-- Data supplied follows --

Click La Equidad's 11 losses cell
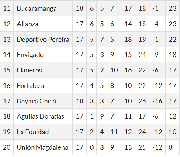114,132
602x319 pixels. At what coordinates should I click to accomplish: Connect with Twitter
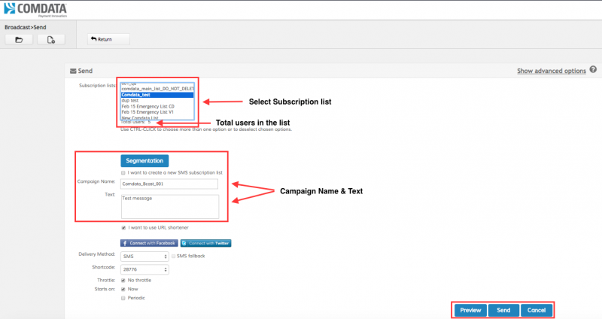coord(205,243)
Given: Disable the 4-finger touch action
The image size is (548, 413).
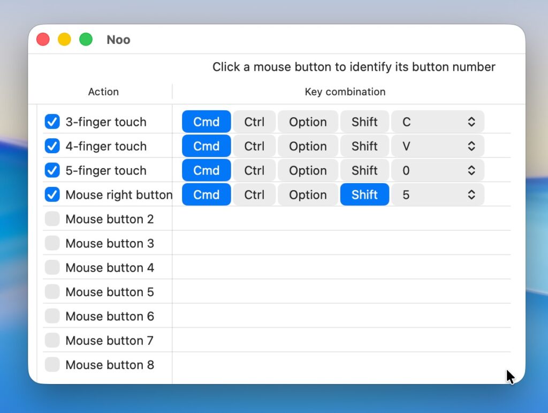Looking at the screenshot, I should pyautogui.click(x=52, y=146).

-- Data supplied concluded --

▶ **Directions for this task**
Strip out the pictures and reproduce the remaining material above exactly.

▶ **Output below**
Click La Equidad's 11 losses cell
114,132
602x319 pixels. At what coordinates should I click to accomplish: Connect with Twitter
coord(205,243)
Given: Disable the 4-finger touch action
The image size is (548, 413).
Looking at the screenshot, I should pyautogui.click(x=52, y=146).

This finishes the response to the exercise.